Yahoo and Facebook’s top bosses may have recently chastised the NSA for its information gathering tactics, but it’s a different top technology company that may be receiving the most spying heat. According to a Sept. 26 court ruling, Google Inc. will have to face most claims in a lawsuit alleging that the company illegally reads and mines the contents of private emails. Google is facing allegations that these actions violate federal wiretap laws.
Google originally argued in U.S. District Court that users agreed to let Google intercept and read their email messages when they accepted the company’s service terms and privacy policies. Judge Lucy H. Koh agreed… partially. The judge agreed to throw out state claims against Google, but she refused to dismiss any federal claims against the company.

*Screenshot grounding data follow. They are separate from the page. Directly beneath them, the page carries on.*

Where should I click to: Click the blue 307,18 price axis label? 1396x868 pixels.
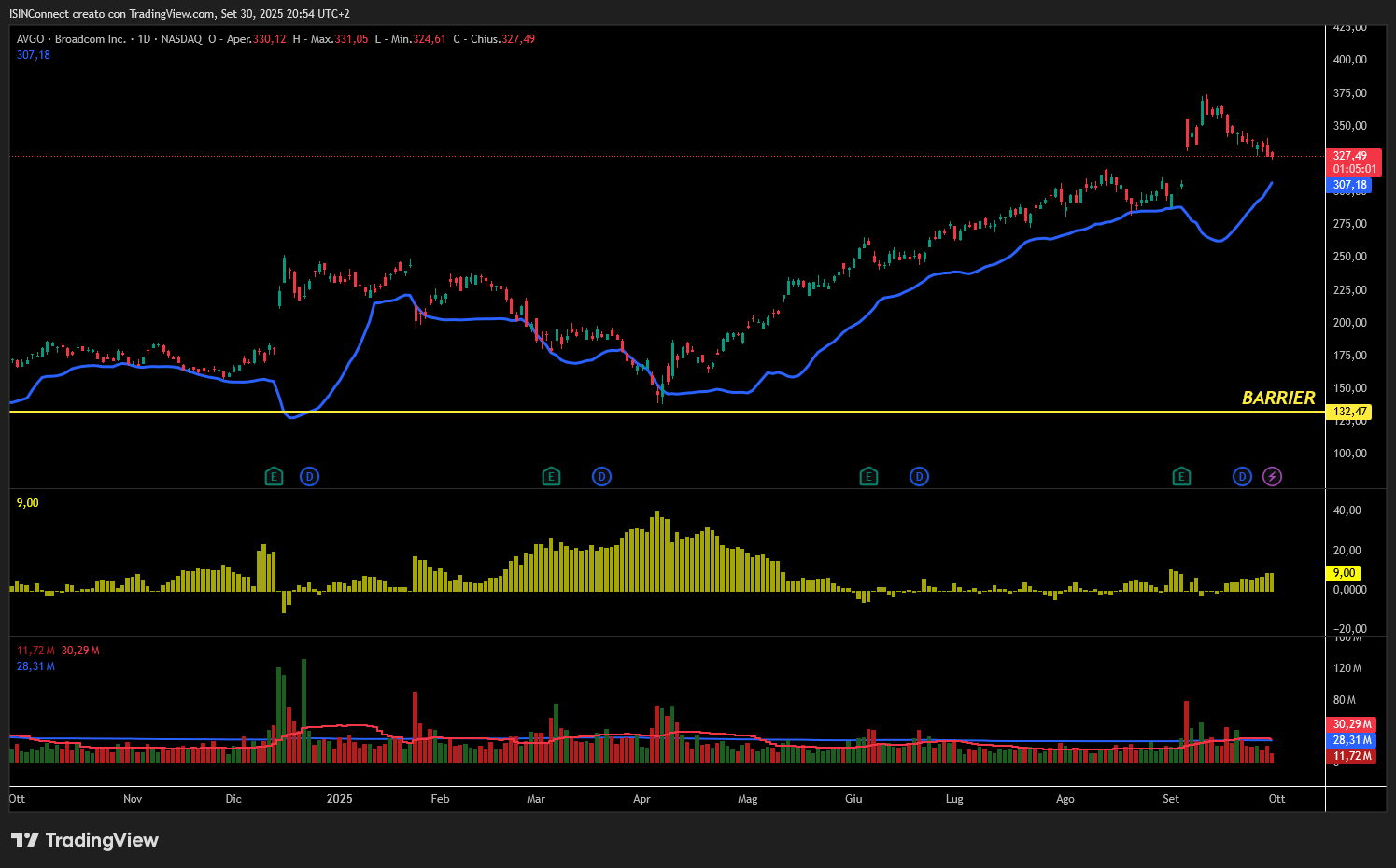pyautogui.click(x=1349, y=185)
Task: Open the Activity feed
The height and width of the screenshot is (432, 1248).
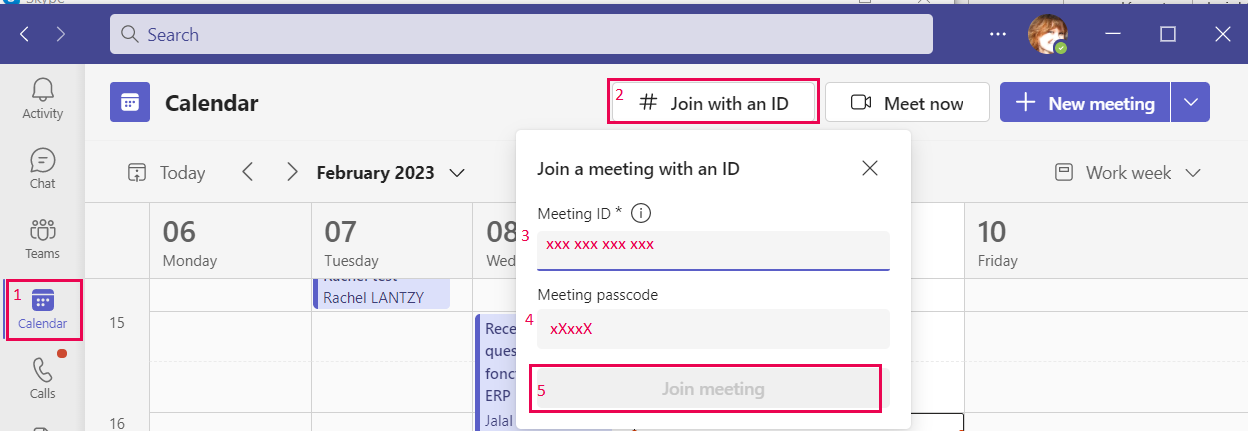Action: (x=42, y=98)
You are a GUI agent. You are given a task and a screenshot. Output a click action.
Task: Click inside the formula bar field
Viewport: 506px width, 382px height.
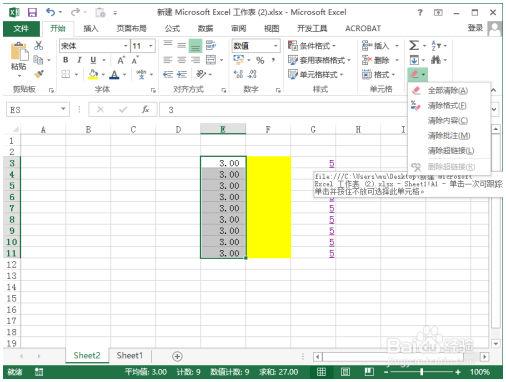click(283, 110)
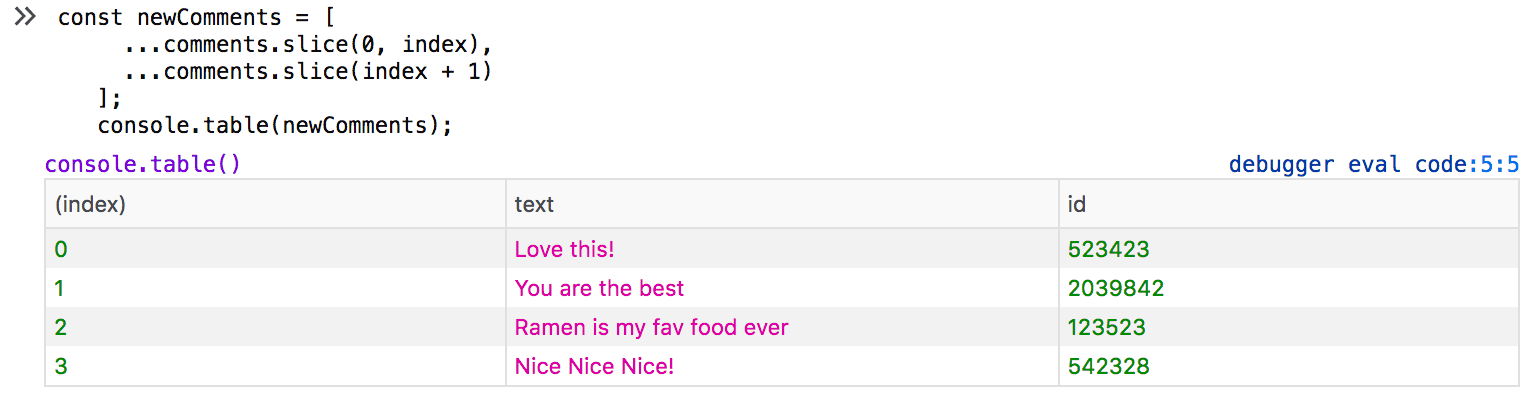Select the id cell 523423
1528x400 pixels.
1108,249
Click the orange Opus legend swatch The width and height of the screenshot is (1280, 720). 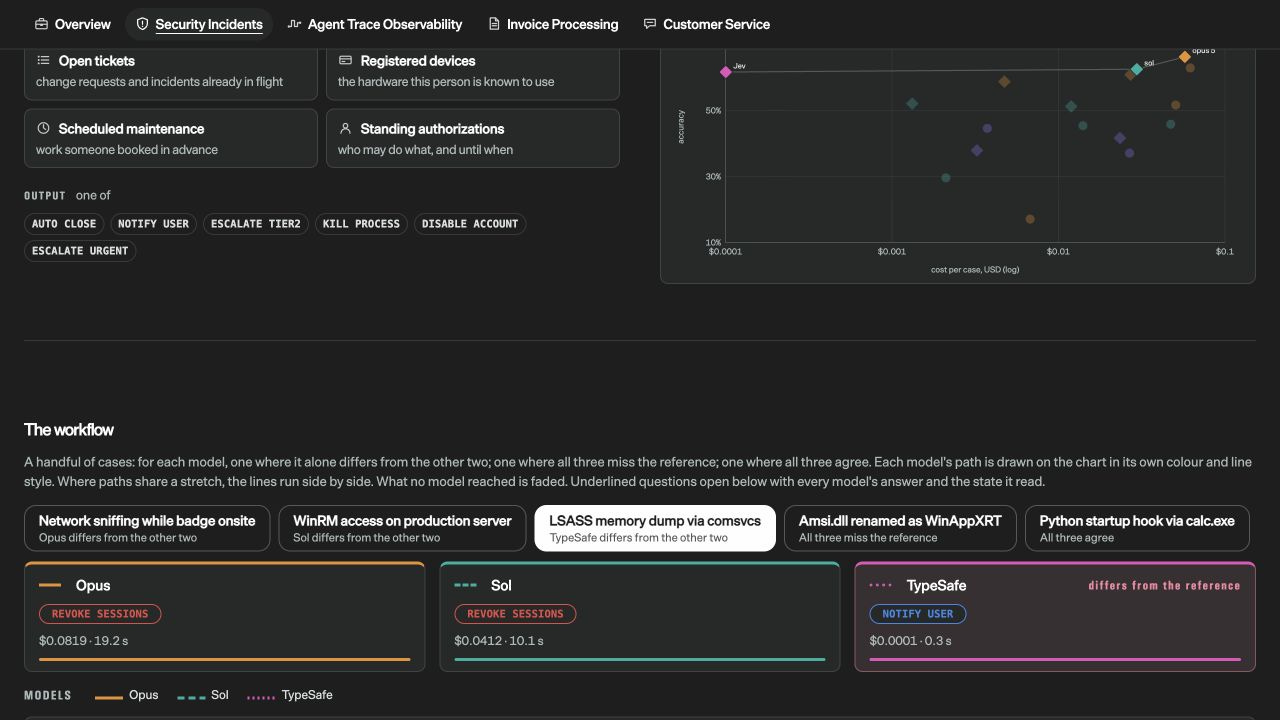coord(109,697)
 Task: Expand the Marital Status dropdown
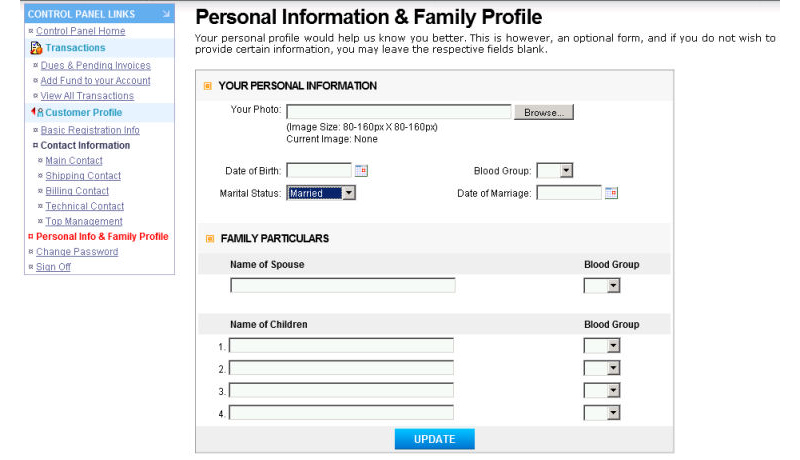(x=321, y=193)
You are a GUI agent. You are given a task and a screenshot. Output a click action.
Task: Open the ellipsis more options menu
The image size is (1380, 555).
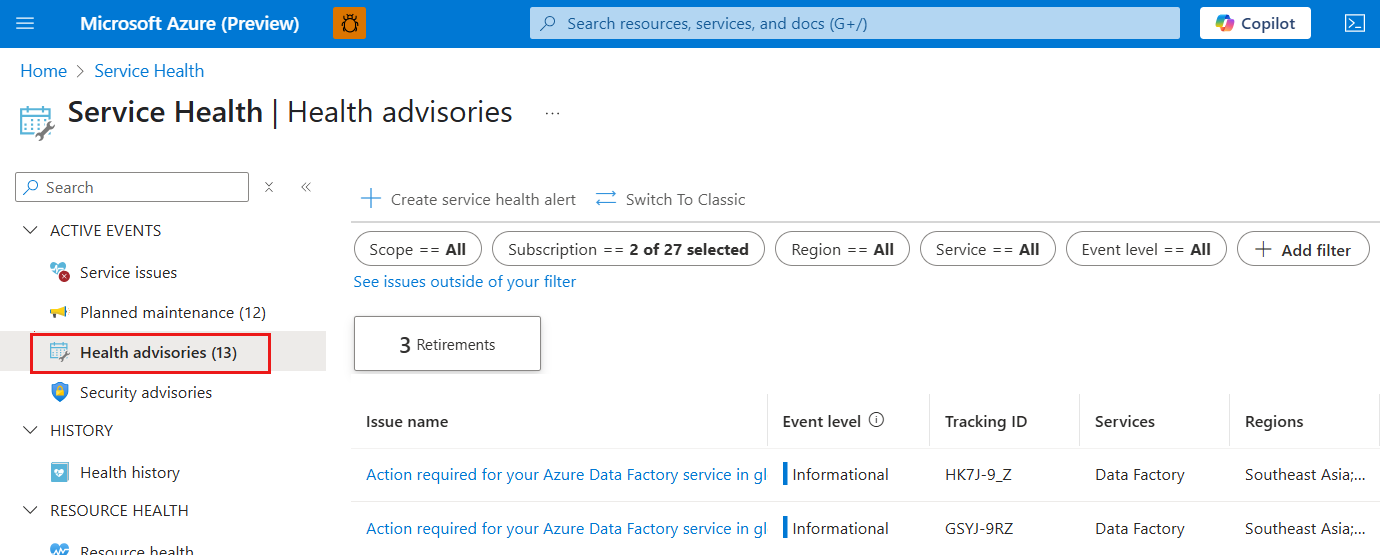click(x=552, y=114)
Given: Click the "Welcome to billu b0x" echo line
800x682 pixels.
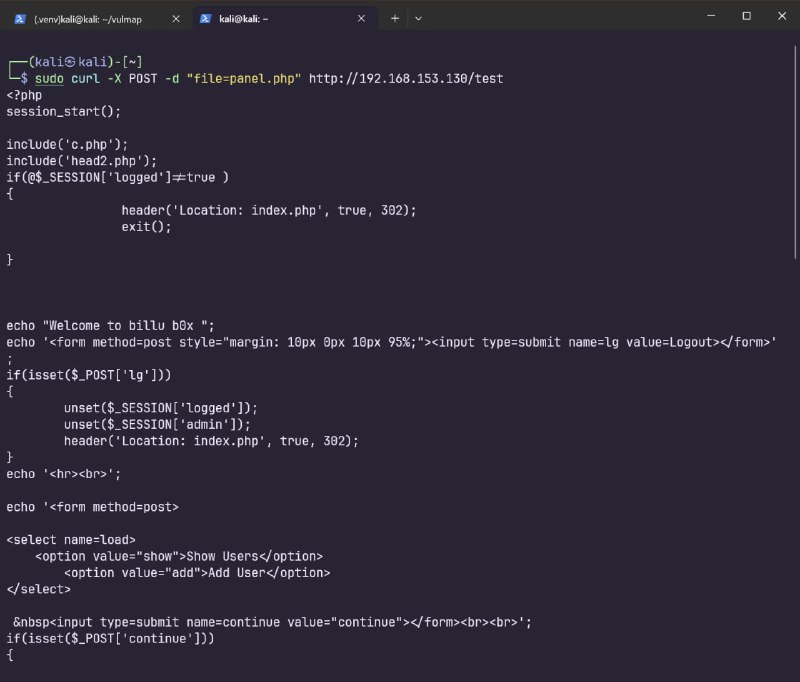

In the ruling, Koh said, “The court finds that it cannot conclude that any party -- Gmail users or non-Gmail users -- has consented to Google’s reading of e-mail for the purposes of creating user profiles or providing targeted advertising.”
Google does not agree with the ruling, claiming, as it argued in a Sept. 5 hearing with Koh, the company can “articulate a legitimate business purpose” for any mining of data.
“We’re disappointed in this decision and are considering our options,” Google said in an e-mailed statement to Bloomberg. “Automated scanning lets us provide Gmail users with security and spam protection, as well as great features like Priority Inbox.”
It’s not just emails that has Google’s top legal minds working overtime. The company has faced challenges this year over privacy related to both its Google Street View and Google Glass offerings, and it also has faced copyright infringement challenges from Apple.
The case is In re Google Inc. Gmail Litigation, 13-md-02430, U.S. District Court, Northern District of California (San Jose).